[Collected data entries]

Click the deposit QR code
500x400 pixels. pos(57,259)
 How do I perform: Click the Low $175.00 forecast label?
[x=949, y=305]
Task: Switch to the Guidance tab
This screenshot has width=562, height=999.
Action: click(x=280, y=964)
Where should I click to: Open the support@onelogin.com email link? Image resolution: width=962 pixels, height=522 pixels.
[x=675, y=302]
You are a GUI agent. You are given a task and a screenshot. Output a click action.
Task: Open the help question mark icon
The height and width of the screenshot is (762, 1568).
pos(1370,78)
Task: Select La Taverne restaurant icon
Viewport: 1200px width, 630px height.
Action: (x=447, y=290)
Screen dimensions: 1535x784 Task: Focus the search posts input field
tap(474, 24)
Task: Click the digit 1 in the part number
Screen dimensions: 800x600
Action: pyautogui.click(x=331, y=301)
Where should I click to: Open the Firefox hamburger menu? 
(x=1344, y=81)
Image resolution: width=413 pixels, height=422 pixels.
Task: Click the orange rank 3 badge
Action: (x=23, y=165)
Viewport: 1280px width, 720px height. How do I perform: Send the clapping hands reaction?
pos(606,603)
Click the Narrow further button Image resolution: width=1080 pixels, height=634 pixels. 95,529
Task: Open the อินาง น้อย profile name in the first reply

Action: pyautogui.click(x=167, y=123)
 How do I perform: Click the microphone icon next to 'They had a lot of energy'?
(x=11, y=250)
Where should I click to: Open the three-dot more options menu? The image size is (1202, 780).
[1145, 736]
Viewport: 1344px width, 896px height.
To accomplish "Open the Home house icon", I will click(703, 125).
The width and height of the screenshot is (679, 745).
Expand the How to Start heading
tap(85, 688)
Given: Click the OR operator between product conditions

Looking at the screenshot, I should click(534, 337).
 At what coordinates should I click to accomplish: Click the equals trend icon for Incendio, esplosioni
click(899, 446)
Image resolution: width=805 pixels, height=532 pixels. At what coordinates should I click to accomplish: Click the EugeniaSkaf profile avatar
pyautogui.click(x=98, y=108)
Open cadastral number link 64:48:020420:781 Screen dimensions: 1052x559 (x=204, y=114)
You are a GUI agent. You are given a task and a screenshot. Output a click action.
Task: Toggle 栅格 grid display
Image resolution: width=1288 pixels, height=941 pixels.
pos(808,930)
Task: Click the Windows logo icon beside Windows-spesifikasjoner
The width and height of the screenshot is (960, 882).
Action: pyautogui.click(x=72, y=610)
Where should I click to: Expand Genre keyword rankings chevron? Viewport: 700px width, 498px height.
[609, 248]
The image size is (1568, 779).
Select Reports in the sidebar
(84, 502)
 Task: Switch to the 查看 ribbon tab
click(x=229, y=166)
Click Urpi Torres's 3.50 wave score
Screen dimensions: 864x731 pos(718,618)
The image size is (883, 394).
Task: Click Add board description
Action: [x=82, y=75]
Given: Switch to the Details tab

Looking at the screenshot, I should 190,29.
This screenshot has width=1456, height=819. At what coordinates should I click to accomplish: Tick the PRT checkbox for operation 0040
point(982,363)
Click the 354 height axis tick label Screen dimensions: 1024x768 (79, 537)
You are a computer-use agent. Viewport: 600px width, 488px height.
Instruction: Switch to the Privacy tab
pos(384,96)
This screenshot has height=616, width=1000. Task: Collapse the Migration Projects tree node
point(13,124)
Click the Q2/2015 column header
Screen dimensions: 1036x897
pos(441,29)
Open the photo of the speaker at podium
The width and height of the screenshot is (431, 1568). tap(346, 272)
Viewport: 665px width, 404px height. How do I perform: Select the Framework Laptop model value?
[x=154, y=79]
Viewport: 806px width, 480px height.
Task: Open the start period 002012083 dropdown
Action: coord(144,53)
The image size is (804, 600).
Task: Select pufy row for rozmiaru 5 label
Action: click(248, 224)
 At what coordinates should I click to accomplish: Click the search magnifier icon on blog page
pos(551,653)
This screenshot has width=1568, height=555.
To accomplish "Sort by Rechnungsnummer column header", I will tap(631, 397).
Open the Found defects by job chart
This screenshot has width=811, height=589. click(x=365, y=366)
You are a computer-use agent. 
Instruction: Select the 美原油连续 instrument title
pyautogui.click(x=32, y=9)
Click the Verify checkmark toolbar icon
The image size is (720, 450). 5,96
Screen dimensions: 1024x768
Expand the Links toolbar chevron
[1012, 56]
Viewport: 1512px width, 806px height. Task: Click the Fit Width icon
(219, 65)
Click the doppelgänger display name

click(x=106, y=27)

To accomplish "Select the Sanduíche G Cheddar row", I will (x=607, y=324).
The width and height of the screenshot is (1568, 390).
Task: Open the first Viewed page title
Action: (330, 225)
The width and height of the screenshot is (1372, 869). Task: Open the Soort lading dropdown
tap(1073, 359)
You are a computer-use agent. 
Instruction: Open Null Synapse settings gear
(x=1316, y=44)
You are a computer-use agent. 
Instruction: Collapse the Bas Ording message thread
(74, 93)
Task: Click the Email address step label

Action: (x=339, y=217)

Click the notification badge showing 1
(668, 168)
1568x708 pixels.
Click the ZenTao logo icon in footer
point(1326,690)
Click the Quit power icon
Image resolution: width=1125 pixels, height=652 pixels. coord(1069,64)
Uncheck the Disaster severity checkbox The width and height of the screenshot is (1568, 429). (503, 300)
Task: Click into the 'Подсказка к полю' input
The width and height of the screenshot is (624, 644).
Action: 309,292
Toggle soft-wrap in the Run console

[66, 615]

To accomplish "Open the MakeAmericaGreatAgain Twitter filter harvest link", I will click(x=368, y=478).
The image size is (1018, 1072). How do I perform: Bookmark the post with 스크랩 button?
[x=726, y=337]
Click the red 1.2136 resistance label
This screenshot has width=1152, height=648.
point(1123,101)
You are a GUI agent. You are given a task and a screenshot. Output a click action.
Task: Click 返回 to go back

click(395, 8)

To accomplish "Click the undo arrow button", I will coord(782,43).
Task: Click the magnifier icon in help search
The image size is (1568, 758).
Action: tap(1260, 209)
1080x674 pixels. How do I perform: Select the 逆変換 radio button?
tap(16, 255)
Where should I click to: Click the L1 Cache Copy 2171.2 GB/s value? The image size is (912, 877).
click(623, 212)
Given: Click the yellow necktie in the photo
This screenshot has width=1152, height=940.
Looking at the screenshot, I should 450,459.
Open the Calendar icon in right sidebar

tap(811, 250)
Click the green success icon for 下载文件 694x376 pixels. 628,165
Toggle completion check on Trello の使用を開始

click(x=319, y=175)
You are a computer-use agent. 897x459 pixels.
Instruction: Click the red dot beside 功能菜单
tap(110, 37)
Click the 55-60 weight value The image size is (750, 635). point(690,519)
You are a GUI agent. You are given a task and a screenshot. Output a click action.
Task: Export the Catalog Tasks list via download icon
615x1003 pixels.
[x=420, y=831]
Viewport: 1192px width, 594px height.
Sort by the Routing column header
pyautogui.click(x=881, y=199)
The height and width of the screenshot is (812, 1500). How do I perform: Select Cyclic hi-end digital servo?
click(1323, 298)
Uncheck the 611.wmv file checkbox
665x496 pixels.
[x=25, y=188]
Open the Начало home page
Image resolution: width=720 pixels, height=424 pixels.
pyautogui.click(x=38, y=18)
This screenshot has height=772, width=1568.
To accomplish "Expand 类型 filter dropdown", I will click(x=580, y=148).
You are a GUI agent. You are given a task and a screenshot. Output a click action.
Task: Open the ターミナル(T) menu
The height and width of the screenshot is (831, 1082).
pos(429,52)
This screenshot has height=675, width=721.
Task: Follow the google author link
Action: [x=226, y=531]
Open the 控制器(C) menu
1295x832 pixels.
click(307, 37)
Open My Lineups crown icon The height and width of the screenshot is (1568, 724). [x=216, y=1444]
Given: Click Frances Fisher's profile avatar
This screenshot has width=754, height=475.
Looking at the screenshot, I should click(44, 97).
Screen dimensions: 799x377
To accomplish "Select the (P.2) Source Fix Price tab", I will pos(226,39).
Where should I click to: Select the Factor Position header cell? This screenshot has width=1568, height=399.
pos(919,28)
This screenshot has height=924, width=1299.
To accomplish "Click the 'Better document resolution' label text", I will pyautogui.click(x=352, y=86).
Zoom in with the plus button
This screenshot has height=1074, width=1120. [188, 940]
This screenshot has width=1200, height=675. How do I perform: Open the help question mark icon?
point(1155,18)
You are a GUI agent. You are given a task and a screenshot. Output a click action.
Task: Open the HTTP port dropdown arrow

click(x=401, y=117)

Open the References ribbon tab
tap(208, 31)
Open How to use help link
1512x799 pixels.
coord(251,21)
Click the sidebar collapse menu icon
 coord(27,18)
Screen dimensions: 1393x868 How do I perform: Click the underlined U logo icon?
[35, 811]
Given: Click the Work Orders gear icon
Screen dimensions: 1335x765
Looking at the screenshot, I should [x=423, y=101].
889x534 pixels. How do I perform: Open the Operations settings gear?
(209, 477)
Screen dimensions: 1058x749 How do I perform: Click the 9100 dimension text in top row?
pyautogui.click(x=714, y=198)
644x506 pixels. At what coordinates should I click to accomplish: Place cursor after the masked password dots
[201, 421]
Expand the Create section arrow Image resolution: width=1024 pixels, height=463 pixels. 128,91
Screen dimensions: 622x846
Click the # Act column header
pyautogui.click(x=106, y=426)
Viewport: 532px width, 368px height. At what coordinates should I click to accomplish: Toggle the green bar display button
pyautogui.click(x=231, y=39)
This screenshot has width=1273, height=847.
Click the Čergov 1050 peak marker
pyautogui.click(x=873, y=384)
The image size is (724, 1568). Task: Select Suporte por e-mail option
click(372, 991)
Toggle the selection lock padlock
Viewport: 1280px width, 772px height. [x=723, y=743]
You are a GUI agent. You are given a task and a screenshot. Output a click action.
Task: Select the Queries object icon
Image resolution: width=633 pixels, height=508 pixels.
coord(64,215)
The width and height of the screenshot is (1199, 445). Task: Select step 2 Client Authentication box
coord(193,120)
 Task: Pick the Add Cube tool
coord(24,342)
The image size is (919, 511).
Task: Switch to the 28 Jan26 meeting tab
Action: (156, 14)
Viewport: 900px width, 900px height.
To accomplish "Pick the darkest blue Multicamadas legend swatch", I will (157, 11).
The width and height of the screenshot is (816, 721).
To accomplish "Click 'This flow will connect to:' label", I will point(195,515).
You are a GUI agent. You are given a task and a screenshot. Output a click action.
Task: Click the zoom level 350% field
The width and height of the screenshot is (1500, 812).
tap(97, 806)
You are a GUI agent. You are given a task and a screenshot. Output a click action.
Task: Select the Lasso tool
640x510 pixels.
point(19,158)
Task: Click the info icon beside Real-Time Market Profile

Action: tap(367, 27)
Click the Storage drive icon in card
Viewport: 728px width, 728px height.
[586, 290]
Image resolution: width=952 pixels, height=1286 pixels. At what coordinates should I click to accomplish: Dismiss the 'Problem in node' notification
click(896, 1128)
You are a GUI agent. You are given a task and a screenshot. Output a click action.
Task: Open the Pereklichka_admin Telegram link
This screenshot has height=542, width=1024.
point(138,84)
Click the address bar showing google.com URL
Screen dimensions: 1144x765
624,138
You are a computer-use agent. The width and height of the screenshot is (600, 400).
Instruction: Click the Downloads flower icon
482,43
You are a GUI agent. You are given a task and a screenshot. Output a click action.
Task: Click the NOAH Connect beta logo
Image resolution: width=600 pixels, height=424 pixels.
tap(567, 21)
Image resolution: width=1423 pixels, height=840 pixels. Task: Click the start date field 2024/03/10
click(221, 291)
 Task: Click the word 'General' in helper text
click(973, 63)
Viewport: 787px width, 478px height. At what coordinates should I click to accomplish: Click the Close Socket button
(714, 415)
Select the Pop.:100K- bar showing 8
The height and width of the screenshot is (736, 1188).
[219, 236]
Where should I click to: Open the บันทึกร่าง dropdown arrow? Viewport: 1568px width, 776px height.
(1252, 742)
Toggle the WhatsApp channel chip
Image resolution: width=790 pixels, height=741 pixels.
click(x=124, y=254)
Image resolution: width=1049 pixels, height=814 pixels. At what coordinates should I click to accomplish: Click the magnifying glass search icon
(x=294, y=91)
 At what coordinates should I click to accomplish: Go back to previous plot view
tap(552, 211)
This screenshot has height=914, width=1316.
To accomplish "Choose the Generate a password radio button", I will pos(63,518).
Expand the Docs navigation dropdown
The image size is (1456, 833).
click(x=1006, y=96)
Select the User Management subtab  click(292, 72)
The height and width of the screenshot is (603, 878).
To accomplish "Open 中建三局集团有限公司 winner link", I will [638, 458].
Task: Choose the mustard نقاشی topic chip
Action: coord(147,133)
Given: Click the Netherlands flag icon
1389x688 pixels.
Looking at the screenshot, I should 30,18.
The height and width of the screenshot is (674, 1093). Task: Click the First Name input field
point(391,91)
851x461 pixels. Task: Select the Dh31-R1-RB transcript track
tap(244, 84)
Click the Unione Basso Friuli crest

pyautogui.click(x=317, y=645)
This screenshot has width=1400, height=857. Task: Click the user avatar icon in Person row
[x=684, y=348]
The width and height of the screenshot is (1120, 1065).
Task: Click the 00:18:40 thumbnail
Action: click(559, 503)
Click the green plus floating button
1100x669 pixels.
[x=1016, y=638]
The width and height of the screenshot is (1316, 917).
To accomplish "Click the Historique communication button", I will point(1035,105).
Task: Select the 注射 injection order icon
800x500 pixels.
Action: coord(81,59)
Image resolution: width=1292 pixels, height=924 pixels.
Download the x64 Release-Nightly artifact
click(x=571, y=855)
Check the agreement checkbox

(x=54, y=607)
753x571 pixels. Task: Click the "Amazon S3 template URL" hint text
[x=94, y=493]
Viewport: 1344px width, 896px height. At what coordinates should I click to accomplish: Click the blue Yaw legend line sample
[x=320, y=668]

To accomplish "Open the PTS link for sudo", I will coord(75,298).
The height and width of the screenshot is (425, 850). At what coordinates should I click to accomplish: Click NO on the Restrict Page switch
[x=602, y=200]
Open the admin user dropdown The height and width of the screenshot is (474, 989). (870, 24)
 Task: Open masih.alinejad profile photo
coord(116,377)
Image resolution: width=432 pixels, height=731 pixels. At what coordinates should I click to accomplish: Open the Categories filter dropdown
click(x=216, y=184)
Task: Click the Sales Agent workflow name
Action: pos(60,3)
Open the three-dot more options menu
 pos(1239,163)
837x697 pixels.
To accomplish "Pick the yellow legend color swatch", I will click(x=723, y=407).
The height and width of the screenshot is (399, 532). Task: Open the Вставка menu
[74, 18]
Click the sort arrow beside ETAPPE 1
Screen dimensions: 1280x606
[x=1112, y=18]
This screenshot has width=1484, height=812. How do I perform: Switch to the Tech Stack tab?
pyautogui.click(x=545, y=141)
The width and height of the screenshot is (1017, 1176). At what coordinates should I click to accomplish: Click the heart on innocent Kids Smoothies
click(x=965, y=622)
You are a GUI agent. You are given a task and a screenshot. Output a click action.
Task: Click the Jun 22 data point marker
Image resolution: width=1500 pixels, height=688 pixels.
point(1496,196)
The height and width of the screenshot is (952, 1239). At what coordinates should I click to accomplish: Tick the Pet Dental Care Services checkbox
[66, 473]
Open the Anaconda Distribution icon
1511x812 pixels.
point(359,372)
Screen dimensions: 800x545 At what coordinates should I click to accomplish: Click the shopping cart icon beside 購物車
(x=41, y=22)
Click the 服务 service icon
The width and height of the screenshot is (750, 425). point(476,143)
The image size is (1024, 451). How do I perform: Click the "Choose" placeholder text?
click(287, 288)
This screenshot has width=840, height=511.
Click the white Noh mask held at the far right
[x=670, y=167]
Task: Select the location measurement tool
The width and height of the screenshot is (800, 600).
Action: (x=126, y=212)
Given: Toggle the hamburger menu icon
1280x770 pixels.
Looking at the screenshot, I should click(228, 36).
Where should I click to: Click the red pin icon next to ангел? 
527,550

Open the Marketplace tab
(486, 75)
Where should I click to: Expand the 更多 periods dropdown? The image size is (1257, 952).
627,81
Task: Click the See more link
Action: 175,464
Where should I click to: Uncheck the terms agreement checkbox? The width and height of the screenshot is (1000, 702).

• [DESCRIPTION OF THE TASK]: Each line of the records that holds the word "number" should be copied out.

• [ANSWER TO THE PROBLEM]:
Task: Click the digit 1 in the part number
Open cadastral number link 64:48:020420:781 Screen dimensions: 1052x559 (x=204, y=114)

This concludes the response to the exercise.